TASK INPUTS: Begin
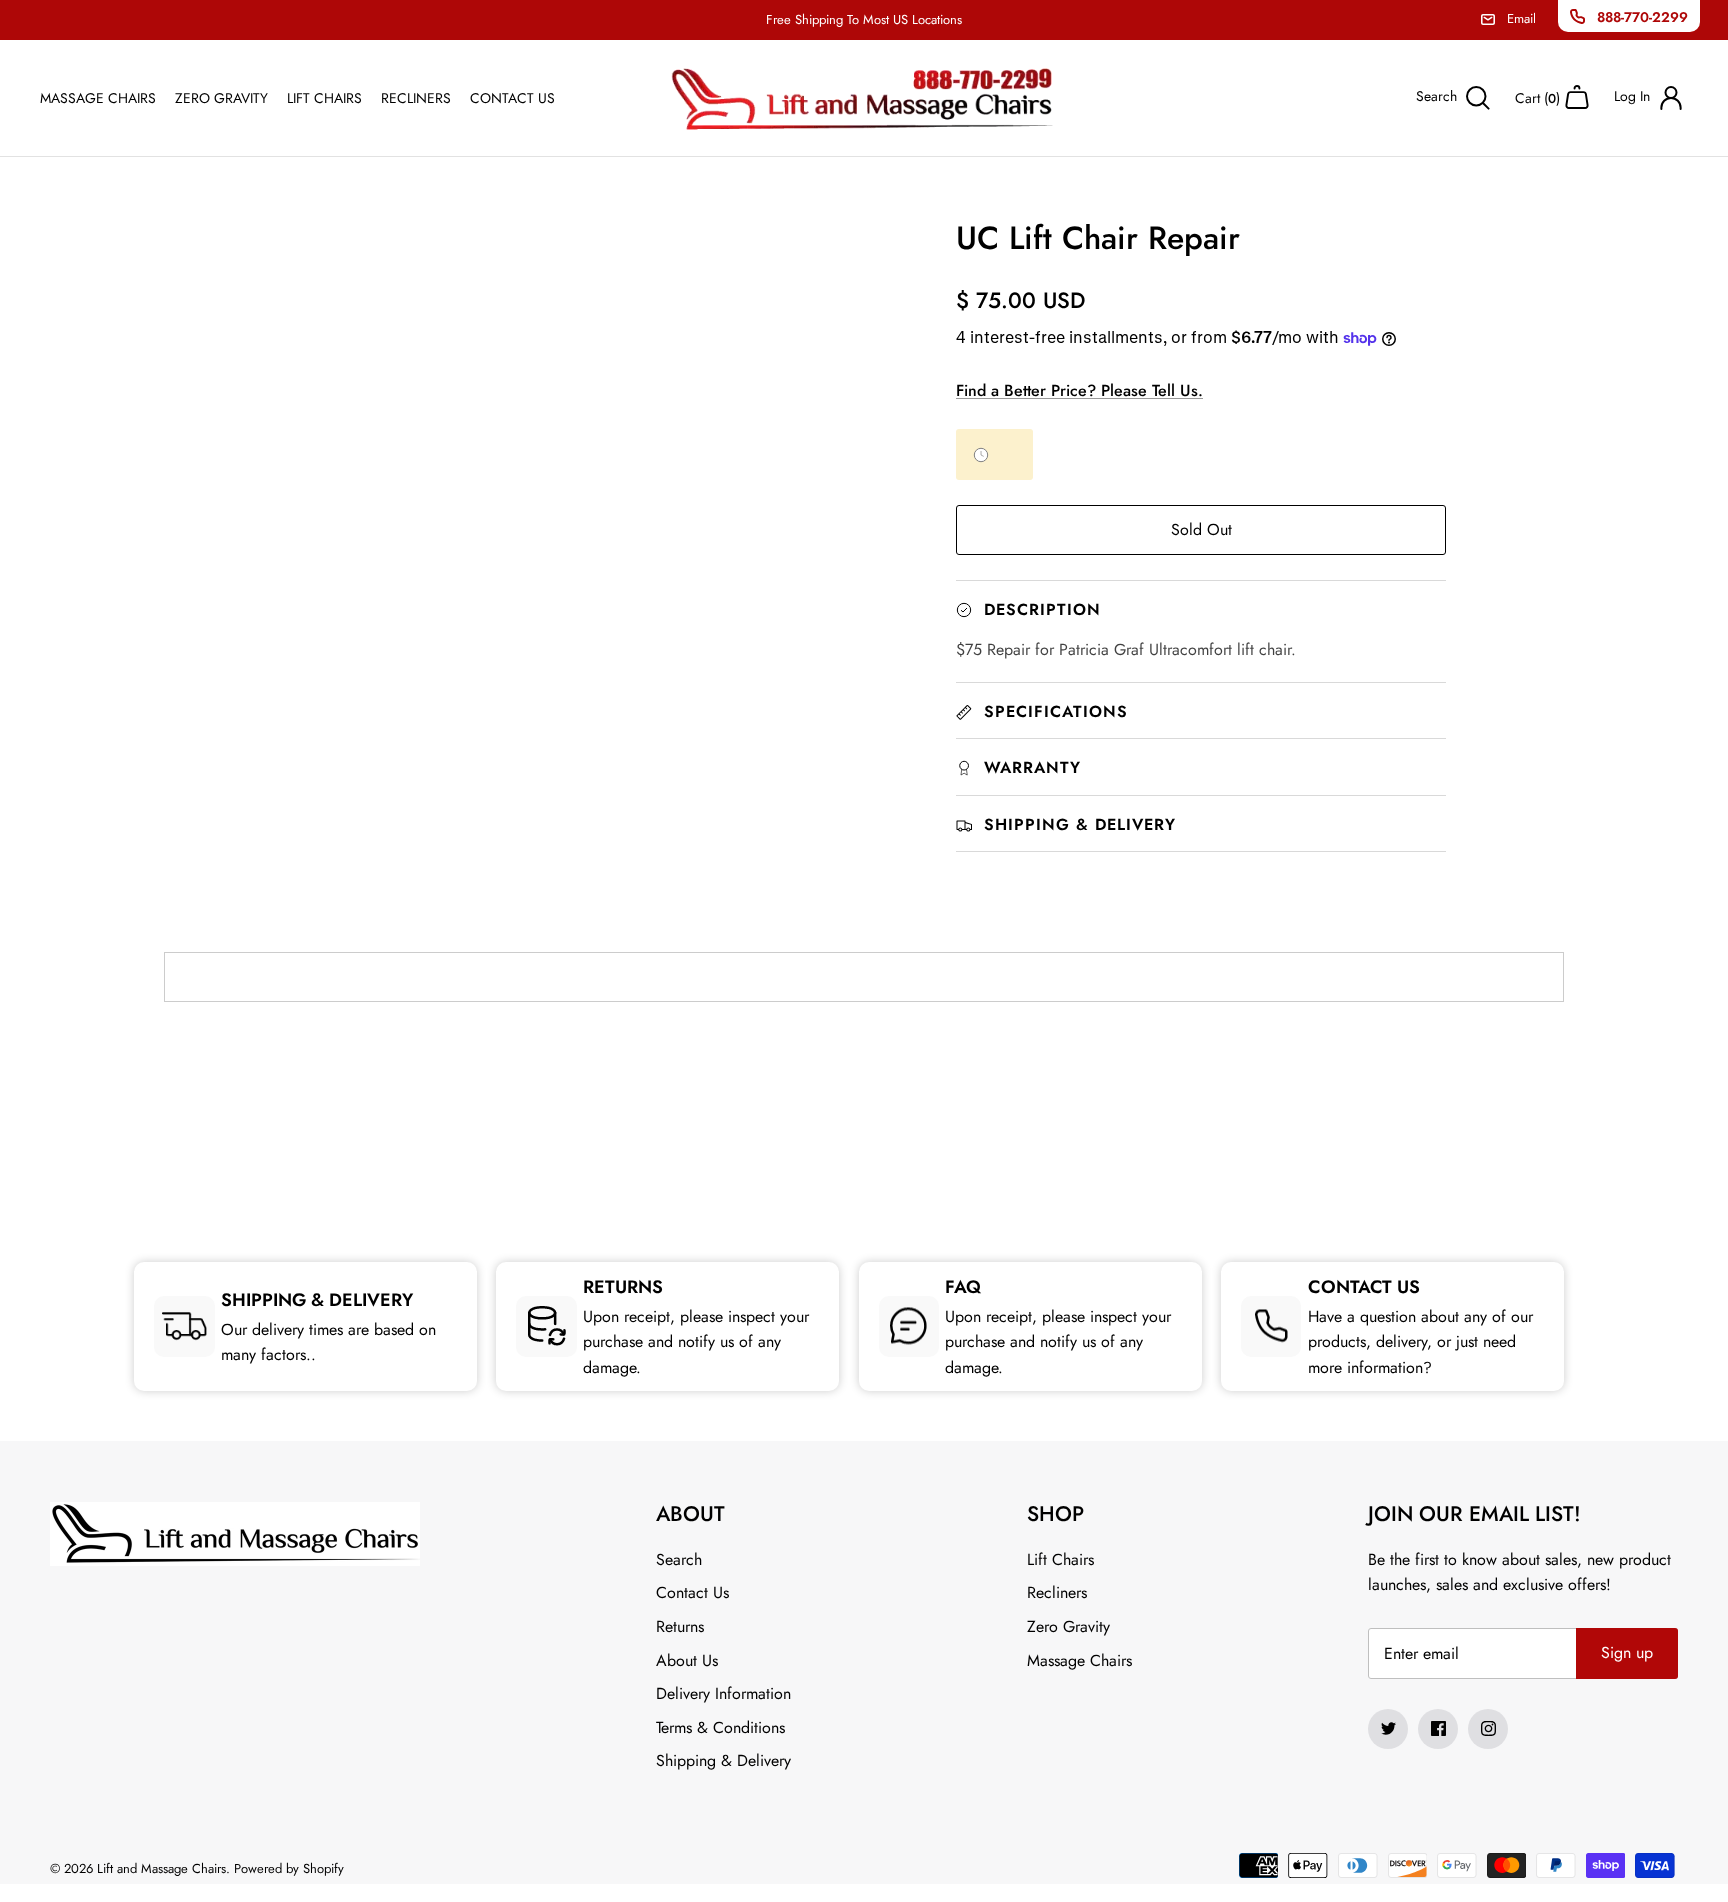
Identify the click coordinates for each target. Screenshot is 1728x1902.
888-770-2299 (1642, 17)
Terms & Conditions (720, 1727)
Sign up (1627, 1652)
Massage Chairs (98, 98)
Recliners (416, 98)
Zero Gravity (221, 98)
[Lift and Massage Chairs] (864, 98)
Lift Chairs (324, 98)
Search (679, 1559)
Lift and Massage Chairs (161, 1868)
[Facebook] (1438, 1729)
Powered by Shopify (289, 1868)
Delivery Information (723, 1693)
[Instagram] (1488, 1729)
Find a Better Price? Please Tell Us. (1079, 390)
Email (1521, 18)
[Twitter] (1388, 1729)
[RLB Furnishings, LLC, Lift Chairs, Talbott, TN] (864, 1107)
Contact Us (512, 98)
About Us (687, 1660)
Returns (680, 1626)
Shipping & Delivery (723, 1760)
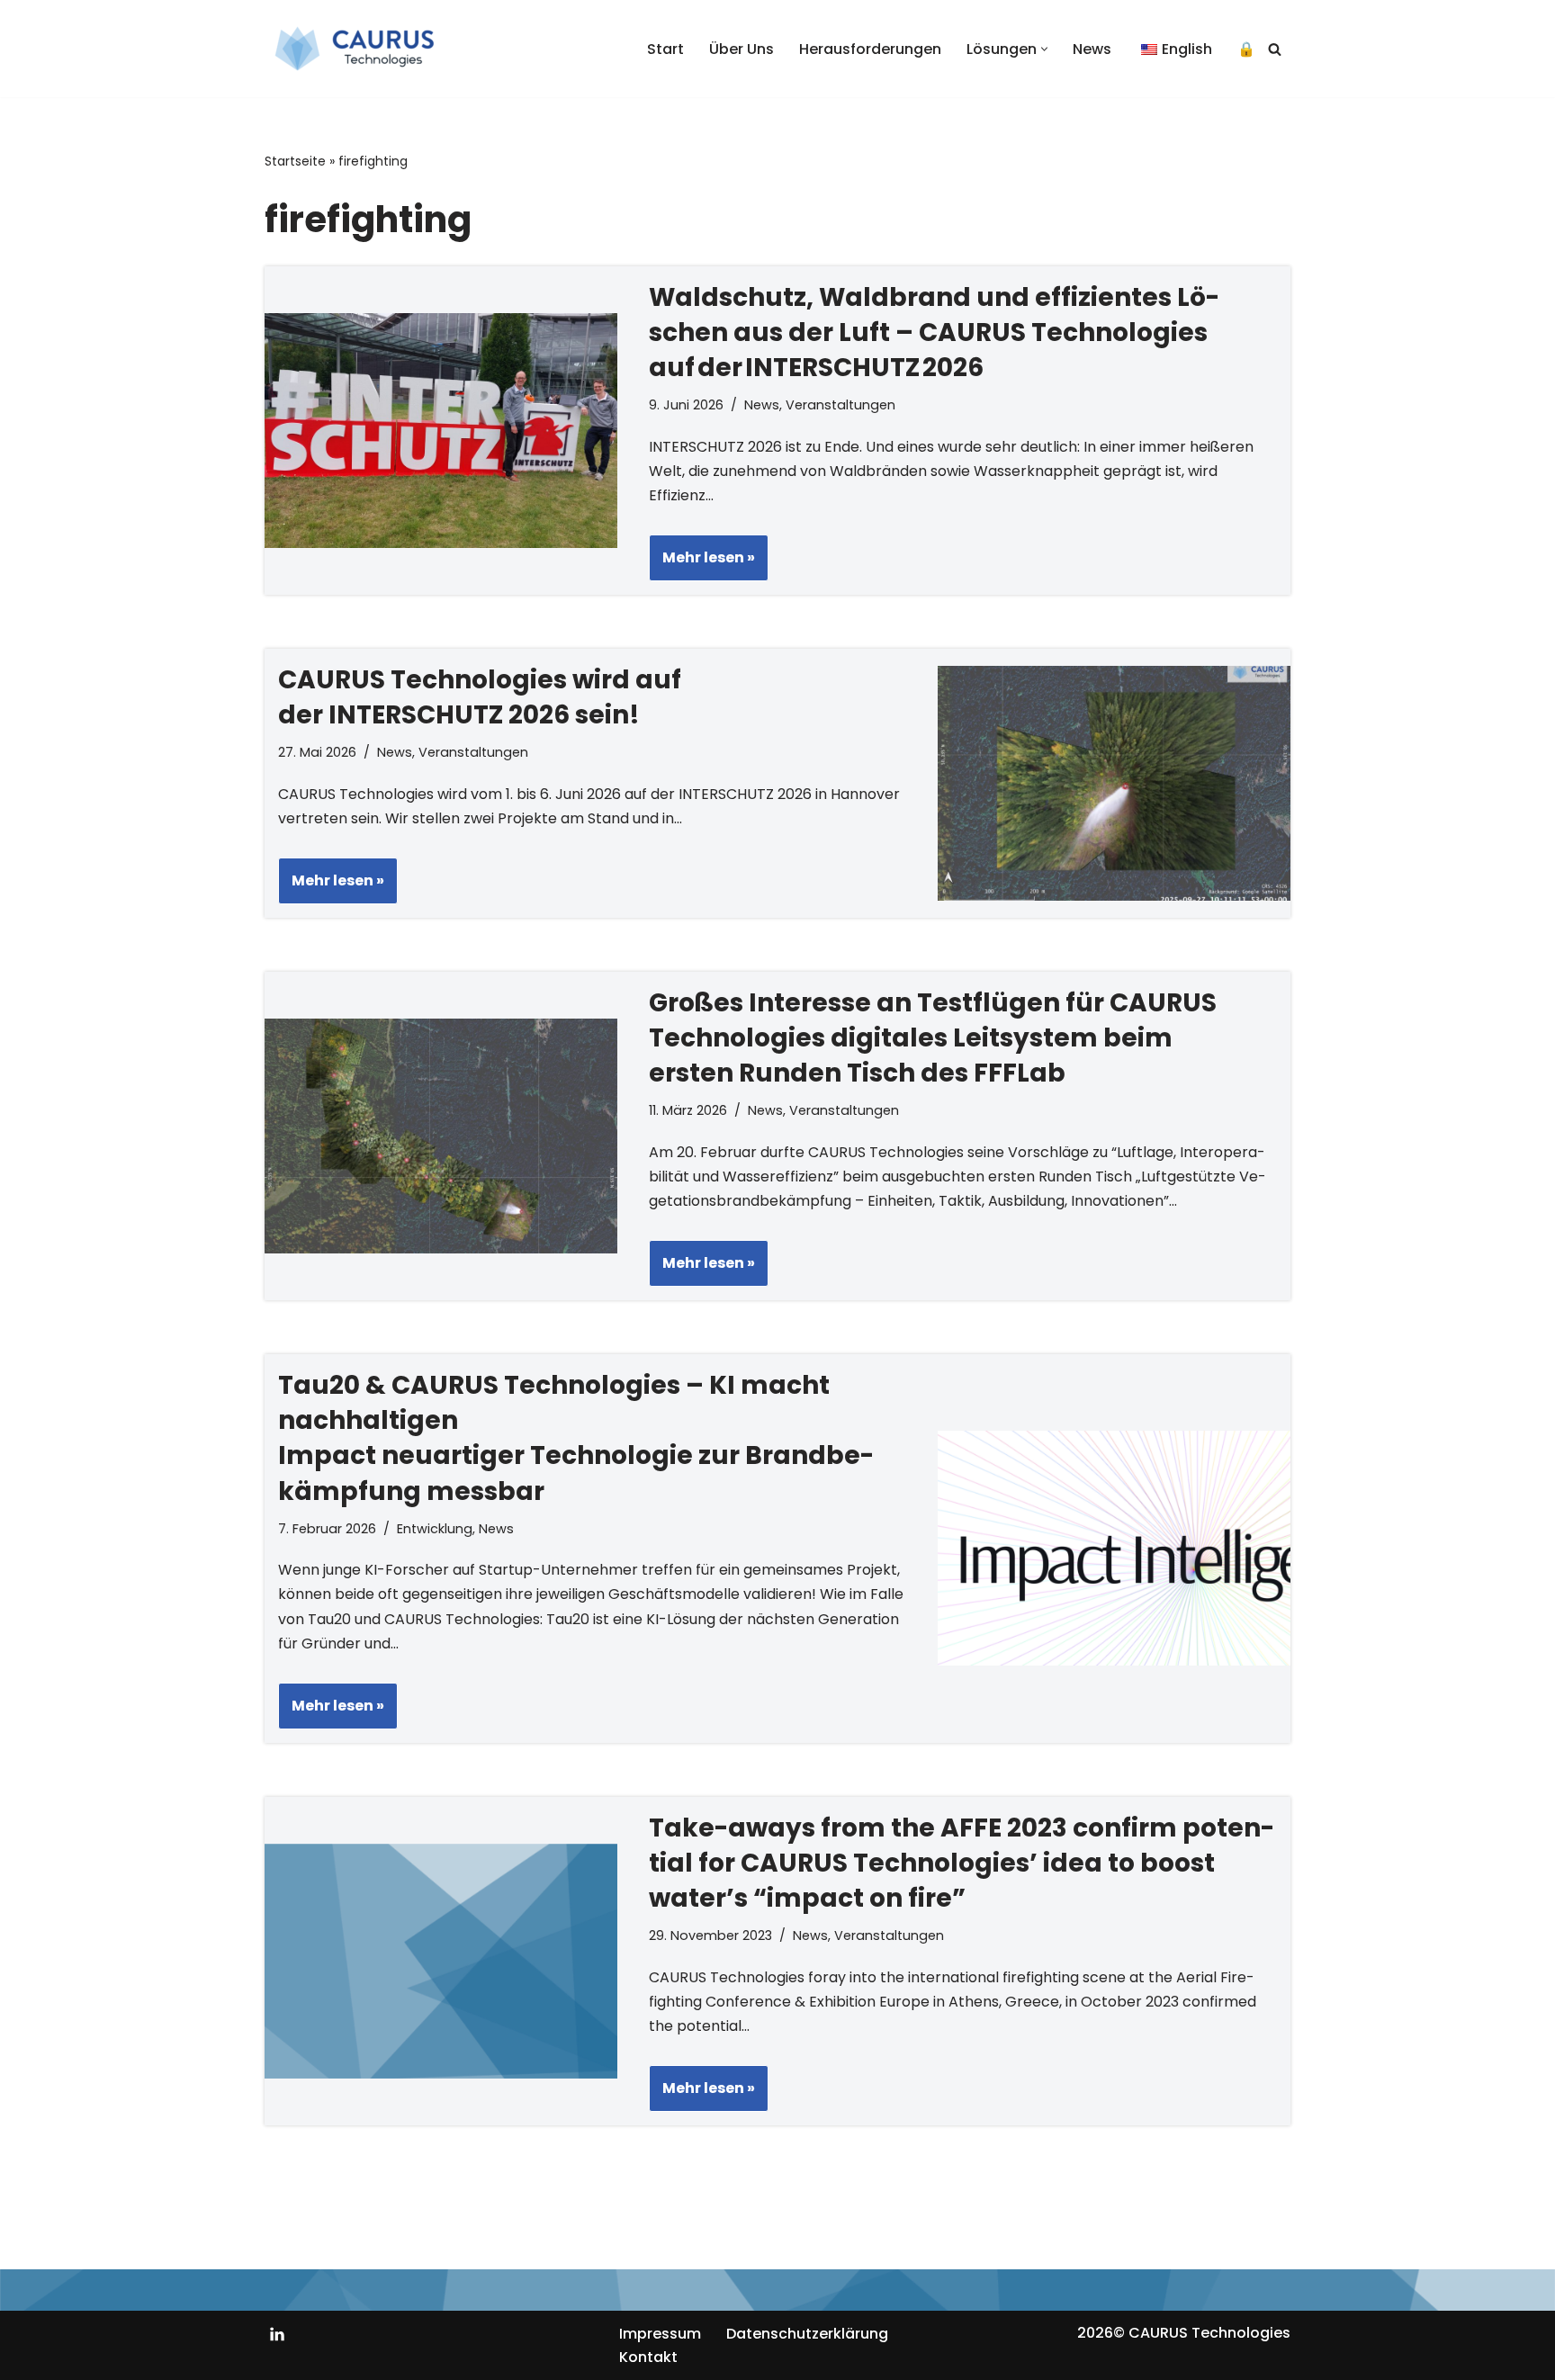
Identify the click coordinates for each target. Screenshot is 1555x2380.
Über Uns (741, 49)
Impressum (660, 2333)
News (1092, 49)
TASK INPUTS: End
● EXERCISE
The answer must consist of each line from the entries that contains the string "Screenshot".

● RESPONSE AREA
Identify the click coordinates for each target. Screenshot is 1728x1902.
Identify the click coordinates for each target. Screenshot is 1555x2380.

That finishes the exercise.